**WHAT YOU HAVE TO DO:** Copy every line in the records below that contains the word "should".

**SUPPLIED MATERIAL:**
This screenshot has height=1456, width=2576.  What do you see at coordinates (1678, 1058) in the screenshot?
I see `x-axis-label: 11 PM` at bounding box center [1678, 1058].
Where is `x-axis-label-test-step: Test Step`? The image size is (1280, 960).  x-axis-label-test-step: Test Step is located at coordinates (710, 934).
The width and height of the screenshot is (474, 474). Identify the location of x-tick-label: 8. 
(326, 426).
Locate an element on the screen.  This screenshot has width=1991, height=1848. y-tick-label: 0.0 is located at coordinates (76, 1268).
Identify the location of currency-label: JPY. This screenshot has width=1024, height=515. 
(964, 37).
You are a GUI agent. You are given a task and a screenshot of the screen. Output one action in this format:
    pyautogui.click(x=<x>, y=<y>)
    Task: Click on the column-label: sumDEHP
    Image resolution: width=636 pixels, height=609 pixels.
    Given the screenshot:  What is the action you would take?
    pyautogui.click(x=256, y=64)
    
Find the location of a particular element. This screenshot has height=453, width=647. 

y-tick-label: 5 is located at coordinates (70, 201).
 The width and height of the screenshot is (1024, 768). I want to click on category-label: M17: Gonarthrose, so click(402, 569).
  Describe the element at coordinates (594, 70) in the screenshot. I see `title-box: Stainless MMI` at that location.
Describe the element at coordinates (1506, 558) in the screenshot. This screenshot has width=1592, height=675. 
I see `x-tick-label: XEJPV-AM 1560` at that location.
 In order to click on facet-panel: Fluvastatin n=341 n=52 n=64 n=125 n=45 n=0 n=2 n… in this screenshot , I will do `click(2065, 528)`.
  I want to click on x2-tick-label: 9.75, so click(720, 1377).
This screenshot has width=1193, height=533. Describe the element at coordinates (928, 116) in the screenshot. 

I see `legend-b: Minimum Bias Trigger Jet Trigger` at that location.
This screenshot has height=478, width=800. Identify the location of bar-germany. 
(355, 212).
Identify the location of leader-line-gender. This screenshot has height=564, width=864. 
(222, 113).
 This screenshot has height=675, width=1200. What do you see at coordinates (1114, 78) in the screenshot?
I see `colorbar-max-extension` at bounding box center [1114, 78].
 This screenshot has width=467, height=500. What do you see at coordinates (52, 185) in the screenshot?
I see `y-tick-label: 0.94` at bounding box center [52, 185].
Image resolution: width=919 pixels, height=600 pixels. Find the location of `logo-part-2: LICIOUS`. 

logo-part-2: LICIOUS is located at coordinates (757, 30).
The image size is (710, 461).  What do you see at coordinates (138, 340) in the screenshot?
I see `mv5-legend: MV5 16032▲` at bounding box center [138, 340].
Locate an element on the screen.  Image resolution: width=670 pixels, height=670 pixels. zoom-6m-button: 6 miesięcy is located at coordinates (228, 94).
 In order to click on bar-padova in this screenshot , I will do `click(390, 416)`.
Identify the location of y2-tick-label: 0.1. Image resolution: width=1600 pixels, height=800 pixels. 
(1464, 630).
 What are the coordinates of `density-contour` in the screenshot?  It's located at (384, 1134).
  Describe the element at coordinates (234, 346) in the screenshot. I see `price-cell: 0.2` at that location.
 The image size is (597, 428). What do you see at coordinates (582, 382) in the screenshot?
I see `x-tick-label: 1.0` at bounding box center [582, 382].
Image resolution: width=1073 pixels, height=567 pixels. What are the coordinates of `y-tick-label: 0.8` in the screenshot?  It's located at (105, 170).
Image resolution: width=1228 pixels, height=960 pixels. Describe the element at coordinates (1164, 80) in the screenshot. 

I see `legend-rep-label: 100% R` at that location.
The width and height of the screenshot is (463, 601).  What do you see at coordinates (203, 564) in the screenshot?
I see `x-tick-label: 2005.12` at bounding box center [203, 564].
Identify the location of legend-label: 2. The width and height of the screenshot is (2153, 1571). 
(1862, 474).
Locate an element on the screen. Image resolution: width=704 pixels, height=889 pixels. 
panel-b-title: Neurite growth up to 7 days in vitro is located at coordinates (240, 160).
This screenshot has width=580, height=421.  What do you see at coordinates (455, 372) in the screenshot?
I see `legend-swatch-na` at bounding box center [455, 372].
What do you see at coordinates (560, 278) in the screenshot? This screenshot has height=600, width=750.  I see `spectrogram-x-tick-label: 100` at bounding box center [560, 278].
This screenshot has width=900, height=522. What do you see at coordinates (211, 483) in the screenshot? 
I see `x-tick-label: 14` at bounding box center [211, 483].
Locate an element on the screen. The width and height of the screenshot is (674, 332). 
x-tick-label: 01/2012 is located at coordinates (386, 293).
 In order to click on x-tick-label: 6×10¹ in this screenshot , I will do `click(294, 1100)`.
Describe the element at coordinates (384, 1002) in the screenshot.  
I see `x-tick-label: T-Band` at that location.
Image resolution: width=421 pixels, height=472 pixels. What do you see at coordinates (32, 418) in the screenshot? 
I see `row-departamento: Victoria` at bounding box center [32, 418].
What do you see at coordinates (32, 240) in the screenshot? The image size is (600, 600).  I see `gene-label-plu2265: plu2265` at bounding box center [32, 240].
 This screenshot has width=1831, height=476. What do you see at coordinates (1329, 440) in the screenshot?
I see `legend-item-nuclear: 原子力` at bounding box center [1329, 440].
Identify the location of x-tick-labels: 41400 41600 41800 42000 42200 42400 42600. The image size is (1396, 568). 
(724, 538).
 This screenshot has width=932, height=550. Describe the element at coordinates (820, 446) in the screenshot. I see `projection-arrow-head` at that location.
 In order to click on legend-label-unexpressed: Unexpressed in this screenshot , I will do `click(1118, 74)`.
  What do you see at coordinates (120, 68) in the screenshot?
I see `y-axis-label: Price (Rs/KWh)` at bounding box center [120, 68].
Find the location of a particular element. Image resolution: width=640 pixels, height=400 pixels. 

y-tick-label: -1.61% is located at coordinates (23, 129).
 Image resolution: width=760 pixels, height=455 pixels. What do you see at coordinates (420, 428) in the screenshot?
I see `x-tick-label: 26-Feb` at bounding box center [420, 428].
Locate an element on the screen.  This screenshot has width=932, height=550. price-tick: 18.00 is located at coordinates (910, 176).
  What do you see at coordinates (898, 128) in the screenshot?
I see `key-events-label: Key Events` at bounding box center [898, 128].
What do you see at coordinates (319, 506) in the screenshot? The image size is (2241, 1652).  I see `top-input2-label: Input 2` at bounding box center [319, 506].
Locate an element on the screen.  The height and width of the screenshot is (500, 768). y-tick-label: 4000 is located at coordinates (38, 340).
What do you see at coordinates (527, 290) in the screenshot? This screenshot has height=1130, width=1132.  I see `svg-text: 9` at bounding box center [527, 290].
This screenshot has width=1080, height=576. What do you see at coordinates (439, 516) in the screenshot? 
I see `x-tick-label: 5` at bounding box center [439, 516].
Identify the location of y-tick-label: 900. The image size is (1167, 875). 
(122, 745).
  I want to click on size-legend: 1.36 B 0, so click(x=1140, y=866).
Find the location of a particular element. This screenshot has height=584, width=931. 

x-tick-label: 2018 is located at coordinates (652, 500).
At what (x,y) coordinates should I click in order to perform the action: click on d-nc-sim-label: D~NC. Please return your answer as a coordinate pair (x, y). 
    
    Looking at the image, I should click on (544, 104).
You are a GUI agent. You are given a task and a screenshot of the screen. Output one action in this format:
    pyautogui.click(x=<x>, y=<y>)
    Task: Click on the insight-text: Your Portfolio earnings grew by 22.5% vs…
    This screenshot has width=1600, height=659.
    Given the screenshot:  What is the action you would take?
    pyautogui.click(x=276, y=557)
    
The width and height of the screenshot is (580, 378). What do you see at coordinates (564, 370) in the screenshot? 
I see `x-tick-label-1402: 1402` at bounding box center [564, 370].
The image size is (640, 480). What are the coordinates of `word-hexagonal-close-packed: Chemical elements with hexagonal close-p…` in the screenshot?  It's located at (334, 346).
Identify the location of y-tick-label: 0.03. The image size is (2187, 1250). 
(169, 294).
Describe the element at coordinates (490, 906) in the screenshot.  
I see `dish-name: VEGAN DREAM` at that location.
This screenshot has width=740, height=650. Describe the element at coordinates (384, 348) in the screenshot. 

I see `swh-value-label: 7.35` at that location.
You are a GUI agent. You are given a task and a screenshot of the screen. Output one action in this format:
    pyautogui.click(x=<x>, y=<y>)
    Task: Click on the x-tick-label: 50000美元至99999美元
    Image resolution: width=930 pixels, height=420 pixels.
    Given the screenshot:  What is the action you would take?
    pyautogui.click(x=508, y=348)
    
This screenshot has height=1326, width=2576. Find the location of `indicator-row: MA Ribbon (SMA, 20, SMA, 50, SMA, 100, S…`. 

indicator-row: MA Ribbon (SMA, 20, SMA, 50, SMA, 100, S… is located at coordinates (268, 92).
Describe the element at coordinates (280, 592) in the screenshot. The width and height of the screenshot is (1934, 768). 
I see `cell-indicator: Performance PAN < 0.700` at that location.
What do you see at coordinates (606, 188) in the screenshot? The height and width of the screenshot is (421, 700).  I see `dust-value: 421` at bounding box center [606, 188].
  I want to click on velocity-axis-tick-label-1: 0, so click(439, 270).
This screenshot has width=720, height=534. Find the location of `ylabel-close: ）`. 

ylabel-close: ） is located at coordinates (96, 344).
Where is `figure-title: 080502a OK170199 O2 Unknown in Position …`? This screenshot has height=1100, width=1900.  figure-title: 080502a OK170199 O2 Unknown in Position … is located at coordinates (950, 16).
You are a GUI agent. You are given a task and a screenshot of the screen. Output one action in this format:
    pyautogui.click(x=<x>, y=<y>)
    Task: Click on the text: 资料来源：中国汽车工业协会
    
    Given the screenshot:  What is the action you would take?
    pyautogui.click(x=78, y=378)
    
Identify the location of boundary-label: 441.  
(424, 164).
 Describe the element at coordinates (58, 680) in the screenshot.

**SOLUTION TO THIS TASK:**
At what (x,y) coordinates should I click in order to perform the action: click on d-nc-sim-label: D~NC. Please return your answer as a coordinate pair (x, y). 
    Looking at the image, I should click on (544, 104).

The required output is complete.